Getúlio deu um passo para trás e fincou pés no hall do elevador. Olhou de cima a baixo Cássio, que dava claros sinais de nervosismo. Subiu o olhar e fitou o rapaz, que já nem mais estava a beira de um ataque de nervos: já tinha sido empurrado no abismo do terror.
— Vocês não foram para Paris. Eu sabia que Alexandre ia fraquejar. Medo de avião. Veja se isso é coisa de homem. Covarde. Vocês… Quando ele estava com a Manuela ele não tinha disso.
Ao ouvir aquilo, o sangue de Cássio subiu mais alto que a torre Eiffel, que ele não viu nem de longe. “Vocês…”. Manuela”.
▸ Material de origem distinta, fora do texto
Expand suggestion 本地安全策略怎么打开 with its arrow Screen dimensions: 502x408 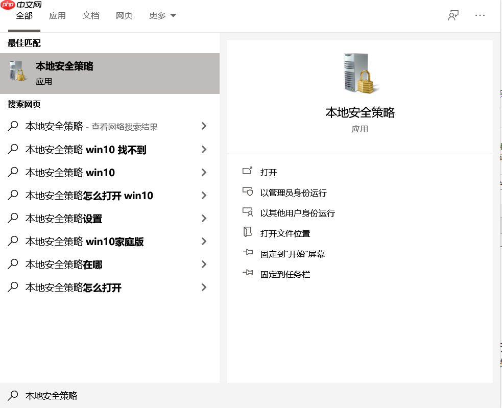[x=204, y=287]

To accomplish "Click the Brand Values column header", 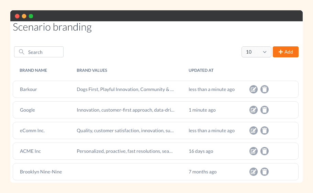I will click(x=92, y=70).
— Vocês o quê? Diga! Diga! E você, que quer compensar sua ausência na vida de seu filho pagando viagem cara? Sabendo que o Alê morre de medo de voar? Que não pode nem passar perto de um aeroporto que já fica nervoso? Que tem ataques de ansiedade, que aliás tem ataques de ansiedade desde a adolescência? Você é um escroto, que acha que vai comprar o carinho do filho. Vem aqui com seus olhinhos me interrogar? Pois saiba que a gente foi pro litoral, tivemos uma linda, uma linda lua de mel e seu filho foi muito feliz. Foi e será lindamente feliz, estupidamente feliz. Quem perde é você. Vá embora.
E bateu a porta.
Mas voltou a abri-la, encontrando o sogro ainda petrificado no mesmo lugar.
— Ah, e antes que eu me esqueça: va a la merde!